Abstract

Dengue virus (DENV) infection remains a major global health threat. Its incidence is increasing, with frequent outbreaks affecting millions of people each year. Although vaccines are available, their limited effectiveness and the absence of targeted antiviral therapies highlight the critical need for alternative treatment approaches. In this study, we investigated the antiviral activity of bidebiline A and heteropsine, two dimeric aporphine alkaloids isolated from Trivalvaria costata, against DENV-infected Huh7 liver cells. Our findings reveal that heteropsine inhibits DENV production and infection in Huh7 cells more effectively than bidebiline A. Heteropsine also exerts antiviral activity in endothelial and lung cell lines. Mechanistic studies, including time-of-addition assays and molecular docking, elucidate that heteropsine targets early steps during cellular infection, possibly by binding to domain III of the dengue virus envelope protein (EDIII).
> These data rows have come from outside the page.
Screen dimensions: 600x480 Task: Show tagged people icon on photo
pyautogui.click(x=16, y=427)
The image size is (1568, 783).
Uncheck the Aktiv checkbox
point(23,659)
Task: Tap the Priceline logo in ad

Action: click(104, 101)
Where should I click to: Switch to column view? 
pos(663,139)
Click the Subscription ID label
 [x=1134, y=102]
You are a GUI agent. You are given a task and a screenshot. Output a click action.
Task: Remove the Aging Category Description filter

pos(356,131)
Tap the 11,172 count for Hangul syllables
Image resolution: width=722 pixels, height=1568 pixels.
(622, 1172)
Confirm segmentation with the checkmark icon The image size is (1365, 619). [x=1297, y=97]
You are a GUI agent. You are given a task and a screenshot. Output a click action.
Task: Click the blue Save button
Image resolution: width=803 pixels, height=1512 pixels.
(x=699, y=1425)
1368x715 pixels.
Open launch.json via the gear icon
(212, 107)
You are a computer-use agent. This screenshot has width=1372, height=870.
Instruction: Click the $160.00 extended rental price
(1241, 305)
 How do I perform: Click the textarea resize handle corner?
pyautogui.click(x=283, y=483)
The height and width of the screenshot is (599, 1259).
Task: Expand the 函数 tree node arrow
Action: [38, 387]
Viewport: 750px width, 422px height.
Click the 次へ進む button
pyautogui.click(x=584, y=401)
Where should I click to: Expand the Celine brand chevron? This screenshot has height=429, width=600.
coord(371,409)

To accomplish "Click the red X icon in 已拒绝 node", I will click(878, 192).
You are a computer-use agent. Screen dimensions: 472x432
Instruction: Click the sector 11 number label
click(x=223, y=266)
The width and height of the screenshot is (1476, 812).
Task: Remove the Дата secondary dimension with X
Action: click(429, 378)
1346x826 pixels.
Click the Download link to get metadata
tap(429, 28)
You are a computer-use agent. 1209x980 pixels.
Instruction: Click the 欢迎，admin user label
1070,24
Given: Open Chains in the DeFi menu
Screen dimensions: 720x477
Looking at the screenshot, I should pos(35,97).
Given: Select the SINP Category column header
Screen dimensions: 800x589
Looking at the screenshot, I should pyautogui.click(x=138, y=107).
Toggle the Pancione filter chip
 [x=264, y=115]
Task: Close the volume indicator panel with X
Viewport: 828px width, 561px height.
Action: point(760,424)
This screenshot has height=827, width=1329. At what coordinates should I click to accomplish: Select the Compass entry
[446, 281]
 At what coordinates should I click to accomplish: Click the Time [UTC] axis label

Viral binding and internalization assays confirmed that heteropsine disrupts viral entry. Furthermore, heteropsine suppresses DENV-induced immunopathogenesis by downregulating the expression of cytokine/chemokine genes (TNF-α, IL-6, RANTES, and IP-10) and attenuating nuclear translocation of the p65 subunit of the nuclear factor-kappaB (NF-κB) transcription factor. These findings highlight the importance of heteropsine as a promising antiviral candidate with the potential for further development to address the urgent need for effective dengue therapeutics.